After the tunica conjunctiva, or adnata, (a membrane, which, having lined the eyelids in the manner of a cuticle, surrounds the anterior part of the globe) is removed, we perceive a white, firm, membrane, called the sclerotica, which takes its rise from that part of the globe where the optic nerve enters, and surrounds the whole eye, except a little in the fore part; which fore part has a membrane, immediately to be described, called the cornea. The tunica sclerotica, viewed through the conjunctiva, forms what is called the white of the eye. Some anatomists have supposed that this coat is a continuation of the dura mater, which surrounds the optic nerve; but later observations have shown this opinion to be ill founded. The tunica sclerotica consists of two layers, which are with difficulty separated.

The next coat is the cornea, so called from its resemblance to transparent horn; it arises where the sclerotic coat ends, and forms the fore part of the eye.

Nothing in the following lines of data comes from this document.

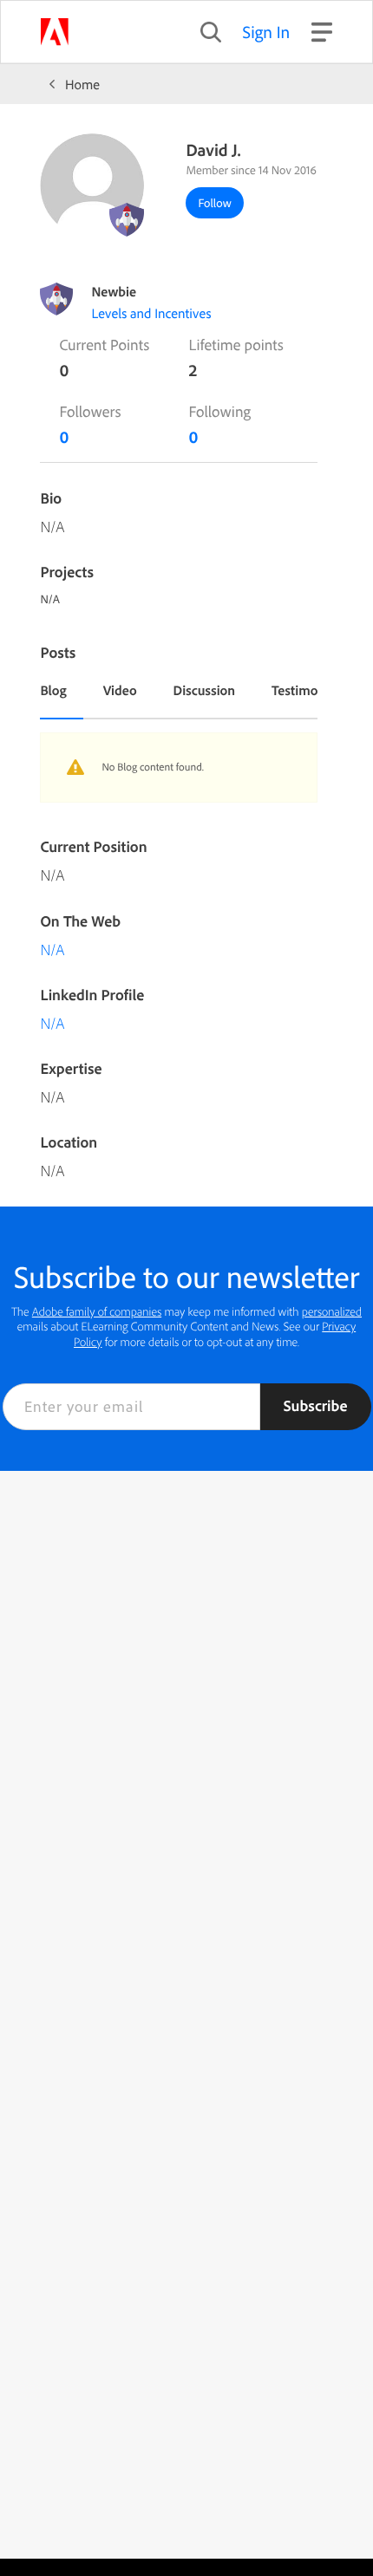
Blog (53, 690)
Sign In (267, 31)
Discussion (204, 690)
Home (82, 84)
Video (120, 690)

The cornea is a segment of a lesser sphere than the rest of the eye, and consequently makes it more prominent on the fore part: it is transparent, and firmly connected by its edges to the sclerotica.

Immediately adherent to the sclerotica, within, is the choroides, which takes its rise from that part of the eye where the optic nerve enters, and accompanies the sclerotica to the place where it is joined to the cornea; here it is very closely connected to the sclerotica, where it forms that annulus, called ligamentum ciliare; then leaving the sclerotic coat, it is turned inwards, and surrounds the crystalline lens; but as this circle, where it embraces the crystalline, is much narrower than where the membrane leaves the sclerotic coat, it becomes beautifully corrugated, which folds or corrugations have been, by the more ancient anatomists, improperly called ciliary processes.